Israel has pounded the Gaza Strop with some of its most intense airstrikes since the October ceasefire, killing more than 30 people including three girls from one family, in attacks on houses, tents ​and a police station, Palestinian health officials say.

The Israeli military said it was responding to a breach of the ceasefire the previous day, in which its troops had identified eight ⁠gunmen emerging from a tunnel in Rafah, an area in the south of the enclave controlled by Israeli forces under the truce.

It had targeted commanders, weapons caches and manufacturing sites belonging to Palestinian militant group Hamas and its ally Islamic Jihad, the military said.

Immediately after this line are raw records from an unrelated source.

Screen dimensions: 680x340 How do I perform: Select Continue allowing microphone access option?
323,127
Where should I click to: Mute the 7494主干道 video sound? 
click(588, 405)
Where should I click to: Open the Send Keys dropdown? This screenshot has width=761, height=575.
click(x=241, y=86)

Hamas, which retains control of just under half of the Gaza Strip where nearly all its more than two million residents live mainly in makeshift tents and damaged buildings, said Israel had violated the truce. 

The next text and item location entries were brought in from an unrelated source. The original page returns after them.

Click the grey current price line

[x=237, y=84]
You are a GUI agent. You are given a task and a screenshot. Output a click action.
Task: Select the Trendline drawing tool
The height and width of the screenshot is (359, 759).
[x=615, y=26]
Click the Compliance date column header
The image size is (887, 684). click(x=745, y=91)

It did not say whether any of its members ‌or sites were struck in ​Saturday's attacks.

On Sunday, Israel is due to reopen the Rafah border crossing between the Gaza Strip and Egypt under US President Donald Trump's ‍plan to end the war.

The war began after Hamas-led gunmen attacked southern Israel on October 7, 2023. 

Israeli officials have said the war could resume if Hamas does not lay down its weapons.

Israeli warplanes bombed the Sheikh Radwan police station west of Gaza City, killing 13 people, including five officers, police in Gaza said.

Rescue teams were searching for more casualties at the site, the Hamas-run police said.

Other air strikes hit at least two houses in Gaza City, in northern-central Gaza, and a tent encampment sheltering displaced Palestinians in Khan Younis further south, local officials said.

Video footage from Gaza City showed charred, blackened and destroyed walls at an apartment in a multi-storey building, and debris scattered inside ​it and outside on the street.

Samer al-Atbash said the bodies of his three ​small nieces had been found in the street.

"They say 'ceasefire' and all. What did those children do? What did we do?" he said.

The Gaza civil defence rescue ‍service put Saturday's death toll at 32.

Israel said that in Friday's encounter with fighters in Rafah its soldiers killed three and arrested a fourth, described as a Hamas commander. 

Hamas did not comment on the incident.

Dozens of its ​fighters ​have been trapped in tunnels under Rafah since the ceasefire although some ​have since been killed in clashes with Israeli forces.

Violence ​has repeatedly shaken the ceasefire. 

Israeli fire has killed more than 500 people, most of them civilians according to Gazan health officials, and Palestinian militants have killed four Israeli soldiers, according to Israeli authorities.

The two sides have traded blame over truce violations, even as US officials press them to proceed to the next phases of the ceasefire deal, which is meant to end the conflict for good.

The next phase of Trump's Gaza Strip peace plan includes complex issues such as Hamas disarmament, which the group has long rejected, further Israeli withdrawal from the strip and the deployment of an international peacekeeping force.

Reuters reported on Monday that Hamas is seeking to incorporate its 10,000 police officers into the new US-backed Palestinian administration, a demand likely to be opposed by ‍Israel.